75. In the wizard, in the MFA code 1 box, type the one-time password that currently appears in the virtual MFA device. Wait up to 30 seconds for the device to generate a new one-time password. Then type the second one-time password into the MFA code 2 box. Choose Add MFA. Important Submit your request immediately after generating the codes. If you generate the codes and then wait too long to submit the request, the MFA device successfully associates with the user but the MFA device is out of sync. This happens because time-based one-time passwords (TOTP) expire after a short period of time. If this happens, you can resync the device. The virtual MFA device is now ready for use with AWS. For information about using MFA with the AWS Management Console, see Using MFA devices with your IAM sign-in page. To change the password for an IAM user (console)
76. Sign in to the AWS Management Console and open the IAM console at https://console.aws.amazon.com/iam/.
77. In the navigation pane, choose Users.
78. Choose the name of the user whose password you want to change.

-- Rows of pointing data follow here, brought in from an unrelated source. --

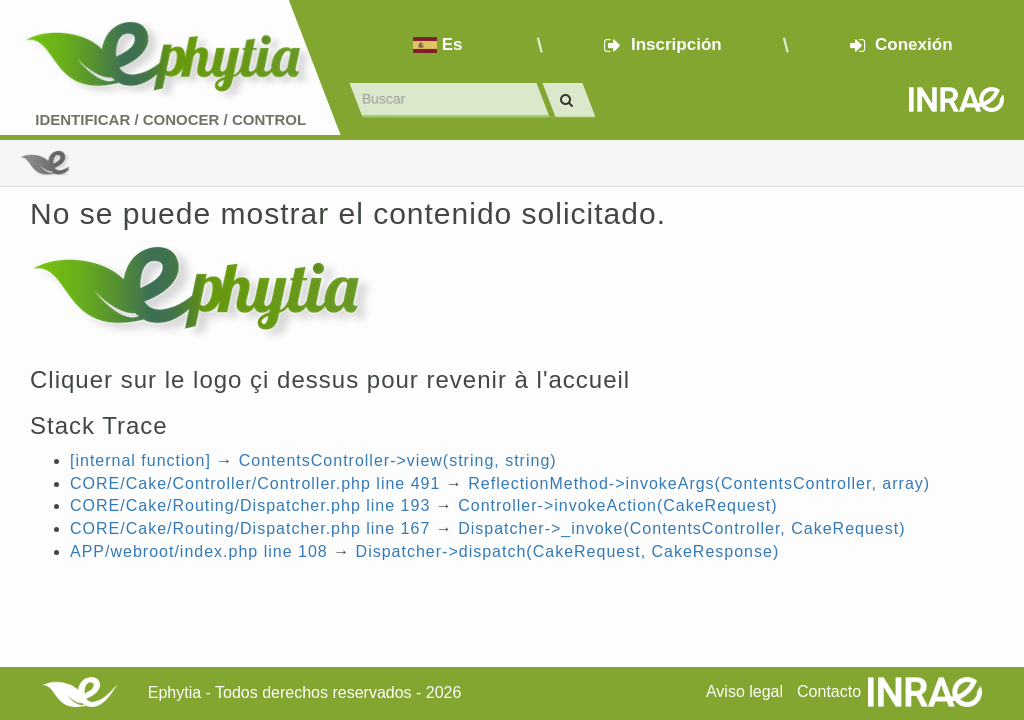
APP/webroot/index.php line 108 (199, 551)
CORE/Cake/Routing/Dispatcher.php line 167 (250, 528)
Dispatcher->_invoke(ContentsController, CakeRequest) (681, 528)
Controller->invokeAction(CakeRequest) (617, 505)
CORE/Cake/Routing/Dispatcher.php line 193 (250, 505)
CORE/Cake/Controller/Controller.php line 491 (255, 483)
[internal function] (140, 460)
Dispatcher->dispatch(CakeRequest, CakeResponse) (568, 551)
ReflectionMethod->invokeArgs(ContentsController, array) (699, 483)
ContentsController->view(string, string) (398, 460)
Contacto (829, 691)
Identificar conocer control (170, 119)
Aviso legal (744, 691)
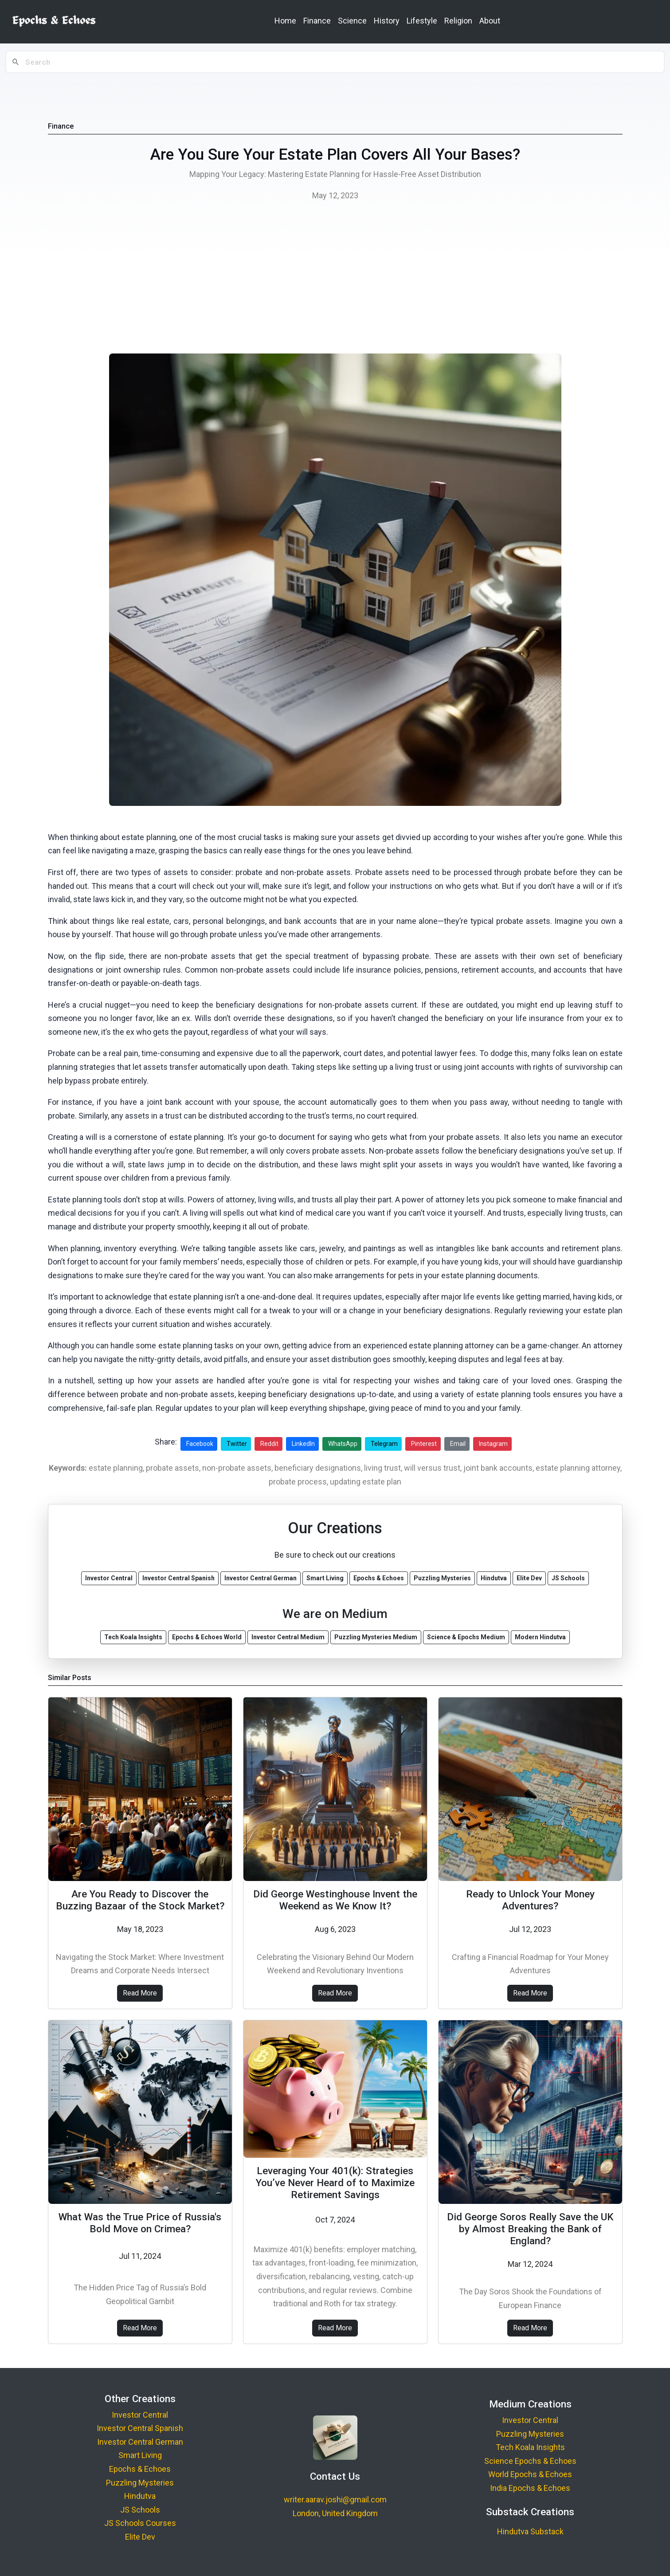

79. Choose the Security credentials tab, and then under Sign-in credentials, choose Manage next to Console password.
80. In Manage console access, for Console access choose Enable if not already selected. If console access is disabled, then no password is needed.
81. For Set password, choose whether to have IAM generate a password or create a custom password: • To have IAM generate a password, choose Autogenerated password. • To create a custom password, choose Custom password, and type the password. Note The password that you create must meet the account's password policy, if one is currently set.
82. To require the user to create a new password when signing in, choose Require password reset. Then choose Apply. Important If you select the Require password reset option, make sure that the user has permission to change his or her password. For more information, see Permitting IAM users to change their own passwords.
83. If you choose the option to generate a password, choose Show in the New password dialog box. This lets you view the password so you can share it with the user. Important For security reasons, you cannot access the password after completing this step, but you can create a new password at any time.